One of the main objectives of automated driving technologies is to reduce these casualties, by creating safer traffic situations rather than only reacting to dangerous ones as they occur. However, the societally successful introduction of automated vehicles (AVs) demands the resolution of technical, regulatory, and social challenges (4). Ethics is at the intersection of these challenges: The software of AVs will produce behaviors with ethical ramifications (technical); governments will often seek to align their laws with norms of ethical behavior (legal); and the public’s perception of the ethics of automation may affect their acceptance of the technologies (social). How can we ethically address these challenges in these contexts?

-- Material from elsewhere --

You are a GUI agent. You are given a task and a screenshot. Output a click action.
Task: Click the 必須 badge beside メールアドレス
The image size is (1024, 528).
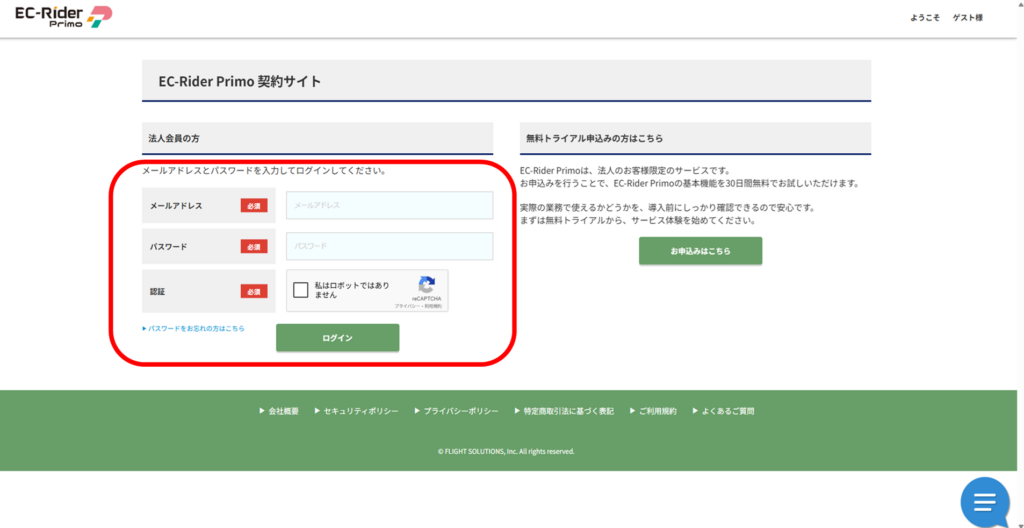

In this paper, we take a pragmatic approach. First, we outline how ethics in a broader sense is integral to various stakeholders in the technical, regulatory, and social spheres of the AV industry (Ethics Is Ubiquitous in Automated Driving). Then, we consider the idea of “driverless dilemmas,” which have sparked recent discussion on the ethics of AVs (A Narrow View of This Ethical Landscape: Driverless Dilemmas). Finally, we discuss how these dilemmas can be modified to inspire a more practical, ethical testing framework for AVs and why this is needed (A Pragmatic Implication: Test for Commonsense Behavior), before providing recommendations for how to think of testing as more of a process than a singular event (The Road Ahead: Ethics as a Marriage, Not a Wedding). Throughout, we focus on the ethical component of dynamic driving behavior (such as speed and maneuvering). In particular, how should developers, regulators, and others ensure that AVs exhibit ethically relevant “common sense” by behaving in a way that is safe, predictable, reasonable, uniform, comfortable, and explainable under real-world conditions and constraints? We do not discuss broader ethical issues related to strategic aspects of driving and to transport more generally (such as whether, where, and how to travel) (46).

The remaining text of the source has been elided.